Saturday morning comes and the streets are lined with crimson, and every passing car seems to have an Alabama flag hanging from it. Groups of fraternity guys in khakis, buttondowns and sports coats walk their cute sundress wearing dates over to Bryant-Denny stadium on this prototypical fall day. Vendors are on every corner with hats, shirts, and other paraphenalia. The quadrangle, surrounded by white columned buildings, has been held captive by football fans - Tents with tables, chairs and TVs begin to fill with food. Chicken wings are frying; this I know because you can smell the poultry flecked oil from a mile away. Charcoal brickettes are being dusted with the juice from hamburgers and hotdogs, igniting the air with smoke and the heavenly smell we are all so familiar with - the smell that is so very American. Beers are poured into sixteen ounce red cups and flasks are filled with whiskey as tailgaters ready for the big game. Faces are stuffed with food and the tables that were once filled with burgers, wings, brats and brownies are now being packed up - saving some for later, for the postgame festivities, assuming we win. The streets and sidewalks that were once crowded are now unbearably full as game time approaches. The band in perfect uniformity marches, following the cheerleaders into the stadium . They play the school's fight song as on-lookers cheer, knowing that in a couple short minutes the game will have begun, and there will really be something to cheer about. Fathers hold the hands of their precious young daughters who marvel at the cheerleaders. They are wearing a smaller version of the same uniform, cheering the same cheers, dreaming of being here, a student, as one of them a short decade from now. They were born to into being an Alabama fan.... it wasn't a choice, it was a birth right, a destiny of sorts.


So, the game plays, and chances are we won - unless the game I am recounting occured during my tenure at this beautiful university. I'm not sure what our record was while I attended the University of Alabama, but it wasn't good - this didn't matter though. I guess that is what I am writing about. Tailgating stems from a passion and a pride for an institution - college or professional. It is about sharing a common pride, a common loyalty. So yes, for me Tuscaloosa, Alabama will always be the tailgating epicenter, the mecca of football tradition and pride, but as you read this I know you will have your own set of memories, stories and understandings of football and the pride associated with truly being part of a team, a university, an institution. I guess, what I am saying is, we tailgate for football games, but at the end of the day it is about so much more. It is about being a part of something. My heart aches for those beloved Saturdays in Tuscaloosa as a student, rallying around our football team, our university and the cammaradie that is the Crimson Nation.
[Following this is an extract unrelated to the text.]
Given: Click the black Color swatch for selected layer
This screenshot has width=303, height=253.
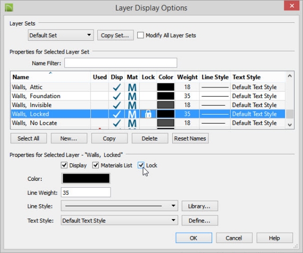Looking at the screenshot, I should pyautogui.click(x=86, y=178).
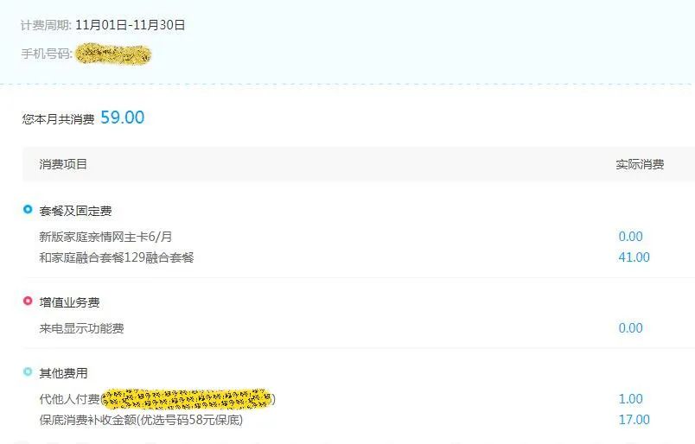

Post you favorite tailgating stories..... maybe it will come from this weekend.... I am gonna post mine on Sunday.... Alec and Seth.... this is for you...... Y'all have a great weekend..... I am off to spend my weekend in the mountains of North Carolina with a bunch of Ohio State fans. All I have to say is - who is undefeated and number one in the country? That's right. Roll Tide. I actually might get to watch the game this week......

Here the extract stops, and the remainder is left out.